Technology and Data Requirements
- Need-based data to be procured from the borrower with explicit consent.
- Borrower shall have to right to revoke consent anytime.
- Reporting of all lending via DLA to Credit Information Companies (CICs)
- All new digital lending products extended by banks over merchant platforms to be reported to CICs
To address the harsh and illegal actions taken by the recovering agents (Agents) engaged by the Regulated Entities (REs), RBI on August 12, 2022, issued instructions for REs to keep a close watch on the malpractices adopted by their Agents to recover debts from borrowers. The REs have to ensure that the Agents shall not try to invade and encroach upon the privacy and dignity of the borrower. RBI advised that the REs shall strictly ensure and adhere to the instructions issued by them.
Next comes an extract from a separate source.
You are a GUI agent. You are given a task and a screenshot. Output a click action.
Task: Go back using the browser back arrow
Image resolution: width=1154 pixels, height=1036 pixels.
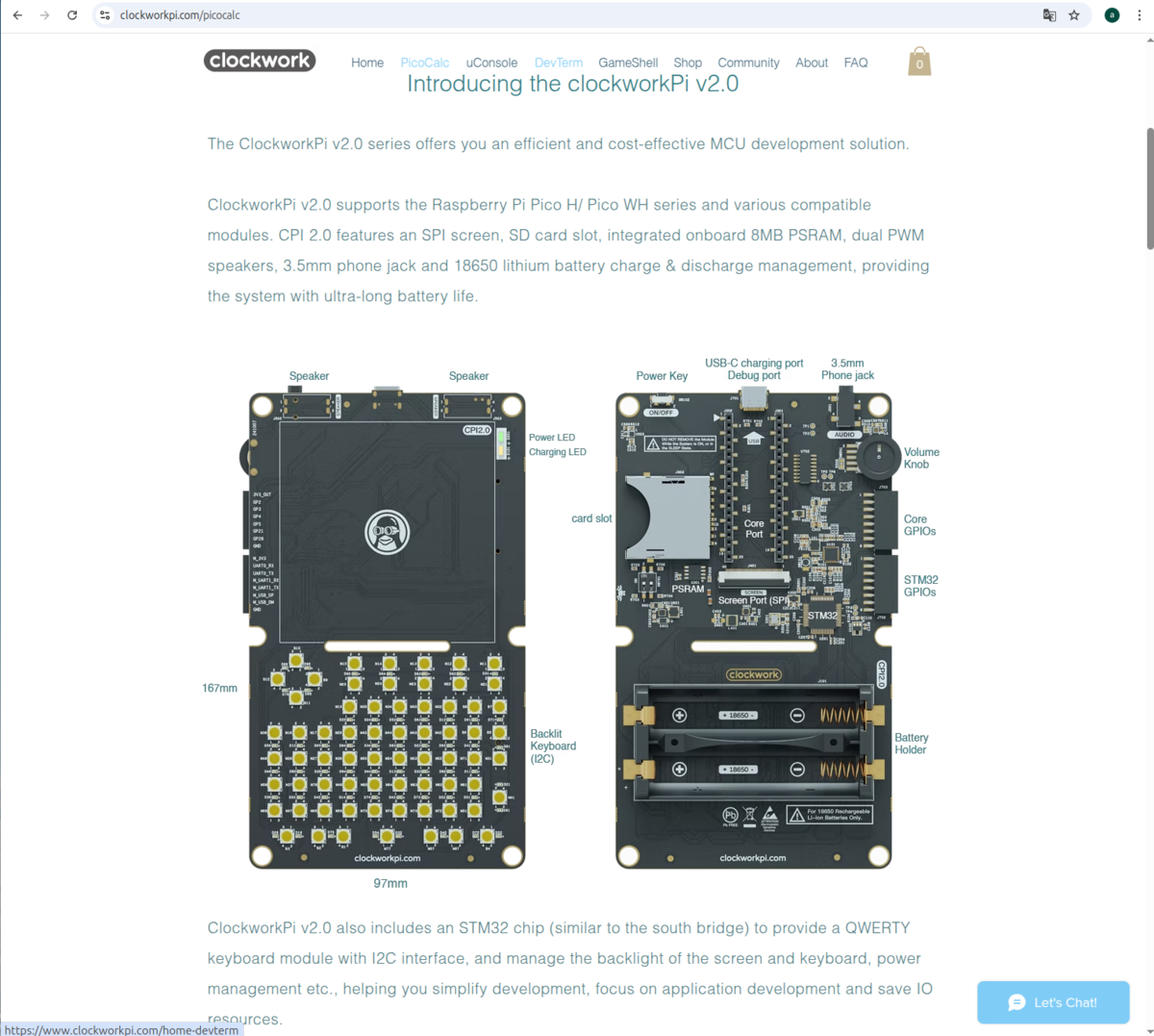[19, 15]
Any violation of the above-mentioned instructions by REs will make them accountable before the RBI.
RBI has expanded the horizon of eligible Small Finance Bank (SFB) by enabling them to become an Authorised Dealer (AD) Category – I for carrying on foreign exchange business to meet their customer requirements. However, they will have to obtain prior approval from the RBI for commencing such activities.
MCA has announced changes in the rule governing the mode of keeping books of accounts in electronic mode. As per the modified rule, the books of account and other relevant books and papers maintained in electronic form shall remain accessible in India, at all times’ to be usable for subsequent reference. Further, backup of the books of account and other books and papers of the company is maintained in electronic mode, including at a place outside India, shall have to be kept in servers physically located in India on a ‘daily basis. Furthermore, a company now has to submit information about the service provider who maintains the books of accounts and other documents in electric mode in addition to the annual information stated under Rule 3(5) of the Accounts Rules. These changes have been introduced vide the Companies (Accounts) Fourth Amendment Rules, 2022 dated August 05, 2022.
MCA vide a notification dated August 18, 2022, has inserted Rule 25B in the Companies Incorporation Rules 2014 (Rules), which allows the Registrar (RoC) to conduct physical verification of the registered office of a company under Section 12(9) of the Companies Act effectively widening its powers to strike off companies under Section 248(1) of the Act.
The Securities Exchange Board of India (SEBI) has come up with guidelines for foreign investment made by Alternative Investment Funds (AIFs) / Venture Capital Funds (VCFs). Under the new guidelines, investments can also be made in firms that have no Indian connection subject to the condition that such entity shall not have investments in a country identified in the public statement of FATF. Further, AIFs/VCFs can sell an investment in overseas investee companies only to the entities eligible to make overseas investments and shall furnish the details of such disinvestment to SEBI.